By Abdul Wajid Khan
ISLAMABAD, August 2, (INP-WealthPK): The fixed tax regime introduced by the government for retailers in the country is likely to contribute approximately Rs42 billion on a monthly basis to the national exchequer, reports WealthPK
Federal Board of Revenue (FBR) spokesperson Asad Tahir Jappa said that the fixed tax regime for retailers was actually not a new development but had been in effect since 2014 when commercial consumers were categorised on the basis of their monthly bills.
He said that a fixed tax of five percent was imposed on the retailers, whose monthly bills were up to Rs25,000, and 7.5 percent on those, whose bills exceeded Rs25,000. He added that the recent amendments to the Finance Act, 2022, changed the methodology and divided commercial consumers into three categories.
After July 1, 2022, the retailers having commercial electricity bills up to Rs30,000 will be levied with a fixed tax of Rs3,000 and a tax of Rs5,000 will be imposed on the bills between Rs30,001 and Rs50,000 while the people, whose bills exceed Rs50,000, will have to pay Rs10,000.
The FBR spokesperson said that the fixed tax regime was applicable across Pakistan, irrespective of geographic location. “The only difference is between filers and non-filers. The rates are applicable to small traders and retailers, who are on the ‘active taxpayers list’ and have cleared all dues for the years 2020 and 2021. Non-filers will be automatically charged double the amount,” he added.
He termed the monthly fixed tax regime a facility for small traders and retailers, saying they should take advantage of it. “They should visit the office of the relevant commissioner and clear their dues and get on the ‘active taxpayers list’ to take advantage of the tax regime,” he added.
Asad Tahir said that FBR did not have the capacity to monitor the individual business activity of hundreds of thousands of commercial connections across the country. The fixed tax regime can be compared to a monthly line rent or subscription service, which is payable even if the service is not used.

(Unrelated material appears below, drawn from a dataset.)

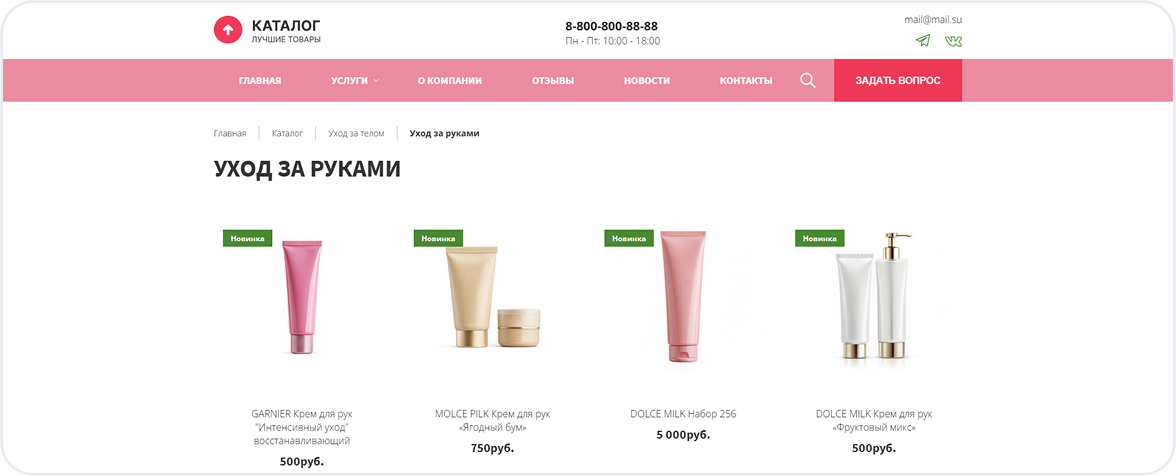Click the pink arrow logo icon
Image resolution: width=1176 pixels, height=476 pixels.
pos(228,30)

Conservative estimates shared by the FBR stated that approximately Rs42 billion could be collected on a monthly basis through the implementation of this nationwide tax policy. All transactions on electricity bills after July 1 will be taxable under this policy. Non-compliance with tax obligations and hesitancy to declare assets and pay taxes were major causes of the current economic crisis in the country.
It is pertinent to mention that FBR exceeded its revised tax revenue collection target of Rs6.1 trillion by Rs25 billion in the previous fiscal and it fixed a target of Rs7.4 trillion for the current fiscal year. The government is also planning to increase the gross federal revenue to Rs12,442 billion by the financial year 2024-25 by implementing its plan to reduce deficits and restore fiscal sustainability.
According to the medium-term fiscal framework of the Ministry of Finance, FBR revenue has been projected at Rs7,400 billion for the financial year 2022-23, which will be increased to Rs8,500 billion in the financial year 2023-24 and to Rs9,800 billion by the financial year 2024-25.
The non-tax revenue will be increased to Rs2,642 billion by 2024-25 from Rs2,000 billion for the financial year 2022-23 and it has been estimated at Rs2,033 billion for the fiscal year 2023-24.
Hence, gross federal revenue will be increased to Rs12,442 billion by the financial year 2024-25 from Rs9,004 billion for 2022-23 while gross federal revenue has been projected at Rs10,533 billion for the fiscal year 2023-24.